Users of QuickCheck have reported an order-of-magnitude gain in
productivity.  That's because redundancy in form of checkable
documentation comes very near to semantically automated software
engineering.  Together with proper documentation mechanisms, we can
make such rendundant programming more literate, thus bringing an
order-of-magnitude gain in productivity to whole programmer _teams_.

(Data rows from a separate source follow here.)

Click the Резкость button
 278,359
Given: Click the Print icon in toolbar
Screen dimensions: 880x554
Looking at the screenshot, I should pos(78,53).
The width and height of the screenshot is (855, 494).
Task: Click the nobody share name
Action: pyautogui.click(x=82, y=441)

Finally, I think, that the topic "Functional Programming and Design by
Contract" is also a topic for a keynote lecture.  Those who are in the
relevant positions might about that.  Similar applies to the authors
of functional programming text books (and teachers, by the way).  Or,
and fans of program proving (hello LARCH and OBJ2) might want to
statically check those contracts...

so far,
   Robert


[1] myself:
    "Modularity without Abstraction is no more than Syntactic Sugar"
http://www.stud.tu-ilmenau.de/~robertw/eiffel/modularity_abstraction.txt

[2] myself: "Posts on Functional Data Structures"
    http://www.mail-archive.com/[email protected]/msg13980.html
    http://www.mail-archive.com/[email protected]/msg13979.html

[3] Bertrand Meyer: "Object-Oriented Software Construction", 1st
    edition, 1988

[4] Richard Bird: "Introduction to Functional Programming using
    Haskell", 2nd ed.

[5] Eric Hehner: "A Practical Theory for Programming", 2nd ed., 2004
    http://www.cs.toronto.edu/~hehner/aPToP/

>  -- | List of initial segments (including []) of a list
>  --   in increasing order of size.
>  inits []     = [[]]
>  inits (x:xs) = [] :
>                 map (x:) (inits xs)
>
>  prop_inits_initial xs = forAll (elements $ inits xs) (\ ys ->
>                          ys == take (length ys) xs )
>
>  prop_inits_increasing_length xs
>     = striclty_increasing $ map length $ inits xs
>  -- Also checks, that no segment occurs twice.